Once the components are in place, the surgeon tests the knee through its full range of motion, checking that it bends and straightens smoothly, that the kneecap tracks properly, and that the ligaments on either side hold the joint stable. The incision is then closed in layers.
Robotic-Assisted Surgery
Some surgeons use robotic systems to guide the bone cuts. The robot doesn’t perform the surgery on its own. Instead, it uses preoperative imaging to create a 3D model of your knee, then provides real-time feedback as the surgeon cuts, helping stay within the planned angles. The idea is greater precision in implant alignment and soft tissue balance.
Results are mixed depending on the system.
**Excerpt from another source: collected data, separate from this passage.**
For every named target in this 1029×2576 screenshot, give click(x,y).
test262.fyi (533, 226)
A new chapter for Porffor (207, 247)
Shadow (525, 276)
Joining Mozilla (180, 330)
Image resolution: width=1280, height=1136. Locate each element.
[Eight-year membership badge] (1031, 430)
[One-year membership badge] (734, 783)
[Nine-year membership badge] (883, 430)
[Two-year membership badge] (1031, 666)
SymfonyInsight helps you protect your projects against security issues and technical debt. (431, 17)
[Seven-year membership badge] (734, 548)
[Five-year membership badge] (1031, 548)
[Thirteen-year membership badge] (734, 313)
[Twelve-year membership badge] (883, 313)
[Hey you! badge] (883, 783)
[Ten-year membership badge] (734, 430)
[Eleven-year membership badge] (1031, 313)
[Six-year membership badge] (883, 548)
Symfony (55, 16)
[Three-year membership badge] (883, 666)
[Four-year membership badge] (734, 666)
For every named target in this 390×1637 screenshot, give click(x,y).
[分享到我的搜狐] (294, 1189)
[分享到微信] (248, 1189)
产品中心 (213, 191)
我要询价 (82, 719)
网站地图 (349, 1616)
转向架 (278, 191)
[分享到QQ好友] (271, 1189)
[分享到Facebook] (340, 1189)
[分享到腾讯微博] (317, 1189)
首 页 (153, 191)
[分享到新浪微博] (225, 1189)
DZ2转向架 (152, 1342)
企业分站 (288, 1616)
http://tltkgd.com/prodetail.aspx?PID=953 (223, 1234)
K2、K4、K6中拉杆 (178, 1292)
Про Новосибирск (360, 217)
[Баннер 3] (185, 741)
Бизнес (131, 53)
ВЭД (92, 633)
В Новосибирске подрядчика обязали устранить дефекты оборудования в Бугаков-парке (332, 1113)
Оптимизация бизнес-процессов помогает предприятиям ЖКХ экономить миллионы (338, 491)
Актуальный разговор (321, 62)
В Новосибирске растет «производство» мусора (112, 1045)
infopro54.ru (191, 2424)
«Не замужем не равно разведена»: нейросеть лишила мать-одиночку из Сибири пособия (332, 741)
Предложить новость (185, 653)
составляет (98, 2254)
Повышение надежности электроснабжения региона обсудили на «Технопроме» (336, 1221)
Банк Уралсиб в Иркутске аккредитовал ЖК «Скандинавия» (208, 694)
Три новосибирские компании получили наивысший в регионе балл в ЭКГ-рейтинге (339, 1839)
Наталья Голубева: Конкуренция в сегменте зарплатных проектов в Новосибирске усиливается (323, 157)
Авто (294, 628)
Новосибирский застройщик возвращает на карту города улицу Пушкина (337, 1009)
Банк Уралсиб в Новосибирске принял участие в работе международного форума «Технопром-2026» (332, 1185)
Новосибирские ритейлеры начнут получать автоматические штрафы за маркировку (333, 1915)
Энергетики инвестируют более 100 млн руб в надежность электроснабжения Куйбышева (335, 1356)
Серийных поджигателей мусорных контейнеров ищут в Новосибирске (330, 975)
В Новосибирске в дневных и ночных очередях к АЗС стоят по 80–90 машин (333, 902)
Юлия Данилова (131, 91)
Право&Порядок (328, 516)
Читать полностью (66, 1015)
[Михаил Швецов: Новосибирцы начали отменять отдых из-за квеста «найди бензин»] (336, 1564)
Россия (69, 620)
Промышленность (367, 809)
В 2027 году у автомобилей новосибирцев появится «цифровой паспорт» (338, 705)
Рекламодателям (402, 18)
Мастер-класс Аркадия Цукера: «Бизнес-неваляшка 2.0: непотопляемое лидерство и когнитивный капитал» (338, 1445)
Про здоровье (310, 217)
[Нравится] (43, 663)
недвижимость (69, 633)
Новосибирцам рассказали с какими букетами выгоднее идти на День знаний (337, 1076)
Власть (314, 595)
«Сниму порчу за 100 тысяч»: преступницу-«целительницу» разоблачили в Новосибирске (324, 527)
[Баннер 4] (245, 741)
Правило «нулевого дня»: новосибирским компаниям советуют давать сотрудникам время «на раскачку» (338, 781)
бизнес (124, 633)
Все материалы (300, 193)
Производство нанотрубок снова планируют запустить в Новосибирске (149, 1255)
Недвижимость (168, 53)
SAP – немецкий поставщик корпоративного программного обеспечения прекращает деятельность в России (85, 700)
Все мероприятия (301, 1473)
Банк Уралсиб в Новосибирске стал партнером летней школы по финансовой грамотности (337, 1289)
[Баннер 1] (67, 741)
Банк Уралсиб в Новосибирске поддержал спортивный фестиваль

A meta-analysis of randomized trials found that robotic-assisted surgery offered advantages in implant alignment and reduced postoperative pain with certain systems (NAVIO and YUANHUA), while the widely used MAKO system showed less favorable alignment outcomes. Robotic cases also had a higher rate of conversion to traditional open surgery, 10% versus 2%. The technology is evolving, and whether it translates to better long-term outcomes for most patients remains an open question.
Hospital Stay and Early Recovery
Hospital stays have dropped significantly. In 2010, the median stay for a total knee replacement was about 4.4 days. By 2022, that had fallen to just under 3 days, based on data from nearly 1.5 million procedures in England. Some centers are now performing knee replacements as same-day outpatient procedures for selected patients, sending them home within hours.
You’ll start physical therapy the day of surgery or the morning after. The initial focus is on bending the knee and getting you walking with a walker. By two weeks, most people can bend their knee to about 90 degrees. By six weeks, that increases to around 110 degrees, and many people have transitioned from a walker to a cane or no assistive device at all. Driving and light desk work typically resume between 6 and 12 weeks, depending on which knee was replaced and how quickly you regain control.
Risks and Complications
About 1 in 100 patients develops an infection around the new joint, according to the American Academy of Orthopaedic Surgeons. Infection can occur in the weeks after surgery or even years later when bacteria from another part of the body travel through the bloodstream. Signs include increasing pain, swelling, warmth, redness, or drainage from the incision. A superficial wound infection can often be treated with antibiotics, but a deep infection around the implant sometimes requires additional surgery to clean or replace the components.
Blood clots in the leg veins are another well-known risk, which is why you’ll be given blood-thinning medication after surgery and encouraged to move your feet and ankles frequently. Stiffness can develop if scar tissue limits your range of motion, a condition called arthrofibrosis, which occasionally requires a procedure to break up the scar tissue under anesthesia. Nerve or blood vessel injury, implant loosening, and fractures around the implant are possible but uncommon.
What the Implant Is Made Of
The metal parts of a knee replacement are most commonly made from cobalt-chromium alloy, a material that has been the standard since the 1980s because of its durability and smooth surface finish. Some newer femoral components use oxidized zirconium, a metal-ceramic hybrid that is harder and more scratch-resistant than cobalt-chromium, which may reduce wear on the plastic spacer over time. The plastic insert between the metal components is made from ultra-high-molecular-weight polyethylene, an extremely tough plastic engineered to withstand decades of repeated bending and weight-bearing. Modern versions of this plastic are cross-linked using radiation, which makes them more resistant to the gradual wear that was the main reason older implants eventually needed replacement.